Your favorite musical non fatiguing speakers?


I've been auditioning speakers in the $5k to $8k range. I liked some of the Dynaudio, Sonus Faber, and even B&Ws in that range. Maybe it was the setup but in the back of my mind thought all of these could sound exciting but also fatiguing long term. And I'd hate to spend that kind of doe with that being the case.

I'm looking to use a solid state Cary amp and the tubed Cary SLP 05 pre for electronics FWIW.

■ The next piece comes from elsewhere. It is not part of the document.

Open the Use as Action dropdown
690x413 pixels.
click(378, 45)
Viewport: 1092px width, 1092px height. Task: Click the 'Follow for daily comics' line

From other threads I'm hearing Proacs Joseph Audio Aerials Harbeth and others may fit the bill. What are your favorite speakers for musicality and lack of listening fatigue? I'll be traveling to the next state to audition more next week.
larrybou
06-16-14: Larrybou
The design and engineering that went into these Veritys is truly impressive. No longer for sale.

Back up for sale as of 6/18. LOL!!
Keep us posted on what you wind up with.
I'd say they're a good deal at that price point and easy to find because he keeps spelling them wrong. I think you should give them a few months but you seem really stressed. What are you going after next?
Mapman, Don't tread on my Bach!

Sorry, but I'm going to respectfully disagree with your thought that Bach had been of a more recent time he would have emulated the Devo style. For that, see Mozart or Handel. In actual fact, JSB continued writing music in the high Baroque style long (25 years) after virtually everyone else had moved on. His own sons considered him an anachronism. He got nothing but grief from the knuckle headed Liepzig clergy and his own family, but he kept right on producing the most divine, sublime music ever conceived at a superhuman rate.

JS Bach knew who he was. He knew what he was doing and why he was doing it, and it had nothing to do with considerations common to normal human beings.

Sorry, but the man who wrote, Aaaaaaaaaaaaaaaaaaaaaaaaaaaaaach, nun its mien Jesu hin, had no Devo.

I agree with you to a point Brownsfan, but all artists are a product of their times. Mapman's posited situation of Bach coming back or existing in our times is an entertaining amusement, but in reality old man Back could only exist in the the time and place he grew up. Should another artist with Bach's combination of religiosity, compositional genius, and personal pugnacity grow up today, they'd have to be influenced by the totality of their philosophical and artistic world and I have little doubt the 21st century Bach would write music that sounded very different. Maybe more like Aarvo Pärt meets Steve Reich than Devo though.